Taking the wheel

Bruce Robertson, Managing Director, Jaguar Land Rover MENA

Bruce Robertson, Managing Director, Jaguar Land Rover MENA, speaks to Sunil Kumar Singh on the future of self-driving cars in the Middle East and more.

How would you describe Jaguar Land Rover’s journey so far in the Middle East?

Despite all the talk about a slowdown, I believe the region is still growing fast and most of the countries are investing heavily in infrastructure development. Jaguar Land Rover has a long history and a strong heritage in the region.

In recent years, we’ve done particularly well in terms of expanding our network, launching new products in the regional market and pushing up the sales volume. Jaguar Land Rover has been a market leader in the region in many aspects, and we believe we’ll continue to see growth in the region in the future, driven by our strong dealership network.

Many automobile companies are having a tough time in the region, with sales volumes going down. How has your performance been so far?

We are not different either and, in fact, if any auto company says it’s different, it’s perhaps not telling the truth. Having said that, in some respects, we consider ourselves more fortunate than most of our peers in the region.

For one, we’ve been able to expand our range of products, which has allowed us to grow our market share. In essence, we’ve gained market share even in a declining market.

Nonetheless, our sales figures have been impacted, though it’s difficult to share the exact figures because of confidentiality reasons. Despite that, we are ahead of the market in terms of our performance relative to the overall decline.

What are your predictions for this year? Will the market recover?

Market volatility is not new to the region and car manufacturers need to reassess and adjust their position according the changing market conditions. To be realistic, I think we’re not going to see a much recovery in the market in 2018.

We will, however, see a level of stability and, hopefully, we won’t see a further decline. As long as there is political stability in the region, it will continue to drive economic stability.

What is the core of your business strategy in the region — is it the focus on new products or something else?

We believe that, in difficult times, an organization should continue investing in its business, so it can be well-prepared when the good times come. We haven’t cut costs and have continued to invest in new products and in streamlining our customer-focused services across the region. Last year alone, we invested nearly £1.5 billion on new products.

The Saudi Arabian economy, as is the case with its neighbors, is going through a rough patch. Is this forcing you to renegotiate dealership terms?

Absolutely not, as we continue to emphasize on customer satisfaction, sustainability and profitability.

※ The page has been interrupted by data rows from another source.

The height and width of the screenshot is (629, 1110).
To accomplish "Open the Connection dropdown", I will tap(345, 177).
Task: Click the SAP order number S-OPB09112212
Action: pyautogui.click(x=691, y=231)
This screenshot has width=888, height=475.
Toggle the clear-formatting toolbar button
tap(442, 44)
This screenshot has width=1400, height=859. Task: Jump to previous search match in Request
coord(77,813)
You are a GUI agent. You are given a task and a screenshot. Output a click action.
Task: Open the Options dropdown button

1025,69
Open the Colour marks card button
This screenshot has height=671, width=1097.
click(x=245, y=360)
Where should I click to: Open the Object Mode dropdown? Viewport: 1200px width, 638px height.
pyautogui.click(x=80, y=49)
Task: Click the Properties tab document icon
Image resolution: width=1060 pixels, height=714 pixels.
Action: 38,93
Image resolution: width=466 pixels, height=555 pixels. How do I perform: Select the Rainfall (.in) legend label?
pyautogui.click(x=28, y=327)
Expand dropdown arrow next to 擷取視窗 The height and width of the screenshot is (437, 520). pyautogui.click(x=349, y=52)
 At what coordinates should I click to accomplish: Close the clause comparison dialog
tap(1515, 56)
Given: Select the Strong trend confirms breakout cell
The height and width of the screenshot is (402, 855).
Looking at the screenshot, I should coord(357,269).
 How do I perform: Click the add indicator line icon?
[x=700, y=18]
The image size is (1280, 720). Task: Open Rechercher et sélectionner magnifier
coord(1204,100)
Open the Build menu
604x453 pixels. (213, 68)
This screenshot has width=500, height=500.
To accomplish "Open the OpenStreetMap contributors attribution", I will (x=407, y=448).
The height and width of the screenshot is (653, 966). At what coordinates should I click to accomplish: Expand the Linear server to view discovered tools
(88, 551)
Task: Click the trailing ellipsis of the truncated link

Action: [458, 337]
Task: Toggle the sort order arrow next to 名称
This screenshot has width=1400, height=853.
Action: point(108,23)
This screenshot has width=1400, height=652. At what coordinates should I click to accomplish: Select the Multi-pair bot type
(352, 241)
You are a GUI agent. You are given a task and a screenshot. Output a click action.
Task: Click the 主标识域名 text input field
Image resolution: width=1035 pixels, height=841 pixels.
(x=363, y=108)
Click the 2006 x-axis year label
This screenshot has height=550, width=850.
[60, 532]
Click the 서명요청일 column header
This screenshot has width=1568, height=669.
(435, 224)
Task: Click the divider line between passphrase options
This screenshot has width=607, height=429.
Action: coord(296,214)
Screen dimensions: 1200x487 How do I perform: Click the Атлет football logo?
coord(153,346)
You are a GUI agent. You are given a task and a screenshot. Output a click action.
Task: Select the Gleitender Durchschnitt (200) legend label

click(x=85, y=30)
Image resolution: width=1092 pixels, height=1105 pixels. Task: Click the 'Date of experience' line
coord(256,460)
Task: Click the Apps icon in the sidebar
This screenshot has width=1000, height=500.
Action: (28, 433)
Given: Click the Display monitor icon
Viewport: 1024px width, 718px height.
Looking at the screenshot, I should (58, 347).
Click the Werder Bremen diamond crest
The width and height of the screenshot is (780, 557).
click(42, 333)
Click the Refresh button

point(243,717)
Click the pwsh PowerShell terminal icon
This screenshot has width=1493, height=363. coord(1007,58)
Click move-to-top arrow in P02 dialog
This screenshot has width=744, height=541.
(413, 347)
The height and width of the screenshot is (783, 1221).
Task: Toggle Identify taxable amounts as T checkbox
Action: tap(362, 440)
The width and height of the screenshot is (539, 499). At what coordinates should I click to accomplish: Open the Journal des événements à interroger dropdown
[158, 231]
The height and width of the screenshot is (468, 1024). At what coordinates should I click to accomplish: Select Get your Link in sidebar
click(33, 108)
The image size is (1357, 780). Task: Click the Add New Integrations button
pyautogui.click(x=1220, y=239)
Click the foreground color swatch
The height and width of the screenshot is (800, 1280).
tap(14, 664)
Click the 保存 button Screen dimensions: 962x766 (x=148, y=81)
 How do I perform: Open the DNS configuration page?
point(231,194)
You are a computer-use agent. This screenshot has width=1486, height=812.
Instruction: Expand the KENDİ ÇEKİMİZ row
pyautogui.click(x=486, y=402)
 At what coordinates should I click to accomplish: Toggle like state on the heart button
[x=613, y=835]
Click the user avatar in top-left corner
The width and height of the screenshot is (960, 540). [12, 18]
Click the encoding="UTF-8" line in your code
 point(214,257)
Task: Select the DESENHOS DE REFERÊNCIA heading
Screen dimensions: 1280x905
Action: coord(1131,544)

We are very happy with our business partners in Saudi Arabia, as they continue to represent the Jaguar Land Rover brand very well in the Kingdom.

Not only in Saudi Arabia, we are also aiming to expand our dealership network across the region, from 40 currently to roughly 60 by 2020. Currently, the UAE continues to be the largest market in the Middle East in terms of volume.

What are your plans for electric and autonomous vehicles?

Jaguar Land Rover is actively involved in the development of electric and autonomous cars and, within the next ten years, we will have all of our vehicles fitted with electric or self-driving technology.

How optimistic are you for the Saudi market, especially when women have been allowed to drive from this year?

Saudi is the largest vehicle market in the region. Hopefully, this year, we will see improvement in the economic environment of the kingdom that will, in turn, encourage growth of the overall automobile market. Having said that, the decision to allow women to drive is a very positive step. Women in the kingdom have traditionally been involved in the car purchasing process, so I don’t believe the decision to allow women to drive will see significant increase in vehicle sales.

On a broader scale, we believe this is not just about selling cars, but a harbinger of a fundamental change in the Saudi society. For, Saudi Arabia will see an increase in the number of women teaching in the driving schools, lady test drivers, driving schools only for women and so on. Besides, this decision will also generate huge employment opportunities. This is why we believe this decision will have a much more socio-economic impact than just commercial.